**What is expected**: Copy every line of the entries that has the string "agent" in it.
[Record set]
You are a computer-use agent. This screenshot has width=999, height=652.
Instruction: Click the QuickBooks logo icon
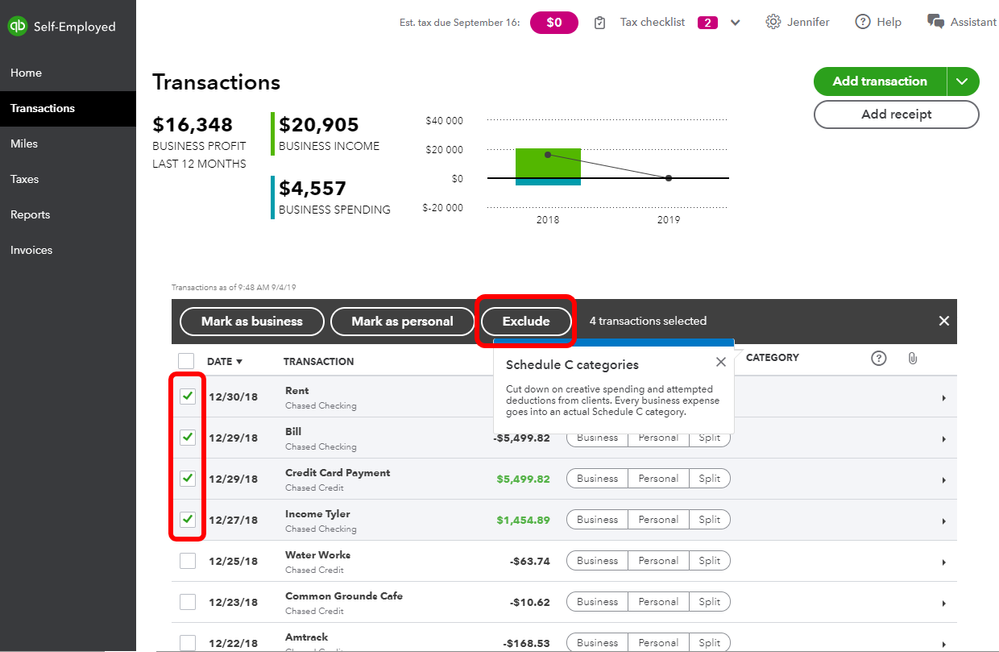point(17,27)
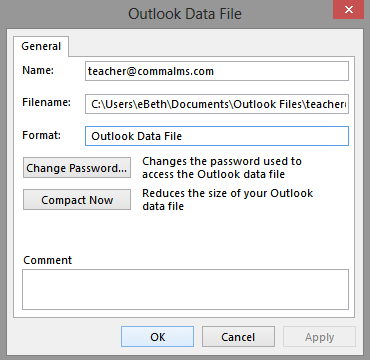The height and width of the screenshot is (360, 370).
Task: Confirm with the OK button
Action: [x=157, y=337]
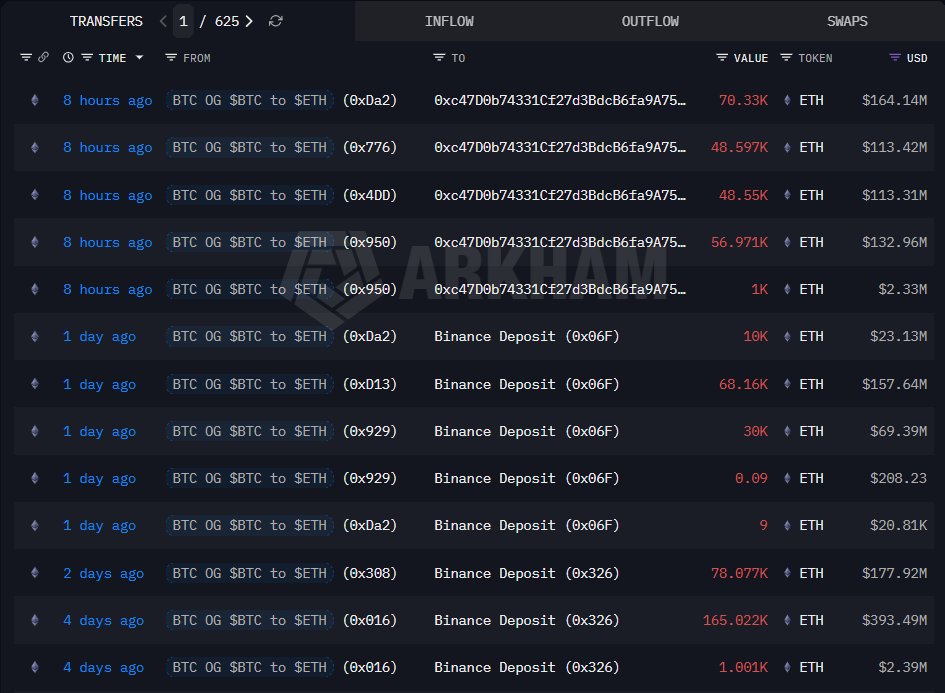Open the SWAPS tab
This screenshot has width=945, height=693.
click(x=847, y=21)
[/Record set]
[Record set]
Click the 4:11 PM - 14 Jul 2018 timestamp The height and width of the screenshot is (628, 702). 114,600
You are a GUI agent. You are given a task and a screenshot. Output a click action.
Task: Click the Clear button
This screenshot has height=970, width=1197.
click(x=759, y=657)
[/Record set]
**Your response**:
You are a computer-use agent. This screenshot has width=999, height=652.
You are a GUI agent. You are given a task and a screenshot. Output a click action.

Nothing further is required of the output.